O2 is by no means alone; a recent survey found that almost two-thirds of organisations (60 percent) experienced a certificate-related outage in the past year that impacted critical business applications or services, with 74 percent saying they had suffered one in the past 24 months. Yet despite the regularity and potential severity of the problem, there is still a lack of understanding of why and how such outages occur, or how to protect against them.

How Machine Identities are Used to Secure Our Online World

To understand why certificate-related outages happen and how to prevent them, it’s important to understand why businesses use certificates in the first place. Transport Layer Security (TLS) certificates – or Secure Socket Layer (SSL) as they were known previously, provide ‘machines’ – which can be anything from an IoT device through to a server or piece of software – with a unique ‘identity’. These identities enable machines to use encrypted connections and establish trust in most of digital transactions, so that they can be performed securely. They validate the identity of both communicating machines and are the gatekeepers in authenticating secure communications, using SSL/TLS to verify program-to-program interactions, machine-to-machine communications and digital signatures.

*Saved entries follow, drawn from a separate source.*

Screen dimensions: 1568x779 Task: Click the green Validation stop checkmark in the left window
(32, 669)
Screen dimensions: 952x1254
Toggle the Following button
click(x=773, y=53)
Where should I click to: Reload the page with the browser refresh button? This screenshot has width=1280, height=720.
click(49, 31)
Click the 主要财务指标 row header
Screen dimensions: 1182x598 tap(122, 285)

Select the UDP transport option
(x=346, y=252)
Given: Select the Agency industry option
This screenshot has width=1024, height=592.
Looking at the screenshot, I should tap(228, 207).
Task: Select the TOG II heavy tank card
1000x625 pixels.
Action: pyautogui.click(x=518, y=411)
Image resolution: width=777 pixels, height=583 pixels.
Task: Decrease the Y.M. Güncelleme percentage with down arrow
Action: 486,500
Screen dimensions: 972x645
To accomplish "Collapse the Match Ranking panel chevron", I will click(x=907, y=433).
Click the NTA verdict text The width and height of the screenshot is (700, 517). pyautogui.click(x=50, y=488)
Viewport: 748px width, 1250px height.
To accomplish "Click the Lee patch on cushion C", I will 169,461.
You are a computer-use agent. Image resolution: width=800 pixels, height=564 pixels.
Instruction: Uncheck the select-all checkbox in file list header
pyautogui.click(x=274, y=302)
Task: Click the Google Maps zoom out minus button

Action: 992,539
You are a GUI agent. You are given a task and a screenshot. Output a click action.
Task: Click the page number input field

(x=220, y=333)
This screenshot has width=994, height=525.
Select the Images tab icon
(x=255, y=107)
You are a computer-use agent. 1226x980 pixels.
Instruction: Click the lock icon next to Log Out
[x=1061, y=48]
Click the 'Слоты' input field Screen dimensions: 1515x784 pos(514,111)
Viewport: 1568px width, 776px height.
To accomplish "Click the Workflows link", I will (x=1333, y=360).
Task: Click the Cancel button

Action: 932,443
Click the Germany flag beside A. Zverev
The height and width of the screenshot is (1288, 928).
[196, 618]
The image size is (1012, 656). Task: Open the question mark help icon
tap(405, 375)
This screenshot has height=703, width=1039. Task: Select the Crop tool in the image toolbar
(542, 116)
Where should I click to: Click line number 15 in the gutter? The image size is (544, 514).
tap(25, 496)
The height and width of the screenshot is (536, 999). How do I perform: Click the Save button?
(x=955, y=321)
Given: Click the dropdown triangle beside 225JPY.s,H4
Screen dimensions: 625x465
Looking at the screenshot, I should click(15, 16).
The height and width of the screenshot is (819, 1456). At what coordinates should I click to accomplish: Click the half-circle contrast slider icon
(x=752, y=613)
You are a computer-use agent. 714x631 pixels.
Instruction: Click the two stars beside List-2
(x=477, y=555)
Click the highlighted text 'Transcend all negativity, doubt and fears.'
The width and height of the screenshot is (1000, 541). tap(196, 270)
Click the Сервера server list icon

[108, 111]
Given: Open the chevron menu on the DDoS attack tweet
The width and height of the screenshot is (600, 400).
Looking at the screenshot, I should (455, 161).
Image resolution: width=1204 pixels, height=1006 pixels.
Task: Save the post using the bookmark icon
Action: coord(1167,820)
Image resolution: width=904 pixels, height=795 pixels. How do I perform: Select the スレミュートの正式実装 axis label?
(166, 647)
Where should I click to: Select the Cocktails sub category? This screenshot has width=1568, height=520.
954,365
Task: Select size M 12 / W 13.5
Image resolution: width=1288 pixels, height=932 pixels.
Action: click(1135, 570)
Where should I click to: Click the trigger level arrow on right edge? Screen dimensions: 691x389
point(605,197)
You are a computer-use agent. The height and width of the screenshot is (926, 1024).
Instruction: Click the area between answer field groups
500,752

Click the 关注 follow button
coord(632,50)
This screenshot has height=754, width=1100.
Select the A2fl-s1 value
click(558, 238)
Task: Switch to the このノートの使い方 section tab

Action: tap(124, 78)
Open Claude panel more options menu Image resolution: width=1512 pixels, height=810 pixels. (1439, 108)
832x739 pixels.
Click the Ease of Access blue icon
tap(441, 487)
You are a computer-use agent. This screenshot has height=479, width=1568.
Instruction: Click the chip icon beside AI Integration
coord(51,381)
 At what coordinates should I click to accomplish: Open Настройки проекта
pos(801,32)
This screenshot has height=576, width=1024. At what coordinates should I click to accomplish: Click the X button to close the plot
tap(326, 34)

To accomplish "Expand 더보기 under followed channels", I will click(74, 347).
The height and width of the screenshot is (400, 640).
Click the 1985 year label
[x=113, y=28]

Certificates are issued with a validity period – the time limit on how long the certificate can be trusted for. The validity period will vary and can be anything from a few weeks to ten years, although two years is considered to be the best practice. Once this time is up the certificate becomes invalid unless it is renewed or replaced. Failure to renew or replace it means that any communication to that machine will cease to work. Knowing where each certificate is installed, who controls access to that machine, and when the certificate will expire is essential to business continuity. However, many businesses do not have the visibility and intelligence required to give them this information so they struggle to keep up with their certificate replacements, leading to unplanned outages.

The Machine Identity Challenge

Many businesses simply don’t know where their machine identities are installed, let alone who the employee in charge of them is, or when the certificates are due to expire. In our hyper-connected digital world, there can be hundreds of thousands of certificates to manage, which are being created daily by a range of different teams across the organisation. When an employee responsible for a certificate leaves the business, it’s not always clear where that certificate was used, or who now has access to the machine. Most importantly, it’s not clear who’ll be responsible for renewing the certificate when it’s due to expire. This points to a wider lack of ownership within the organisation; nobody is sure who should be overseeing certificate management to ensure that services stay up and running.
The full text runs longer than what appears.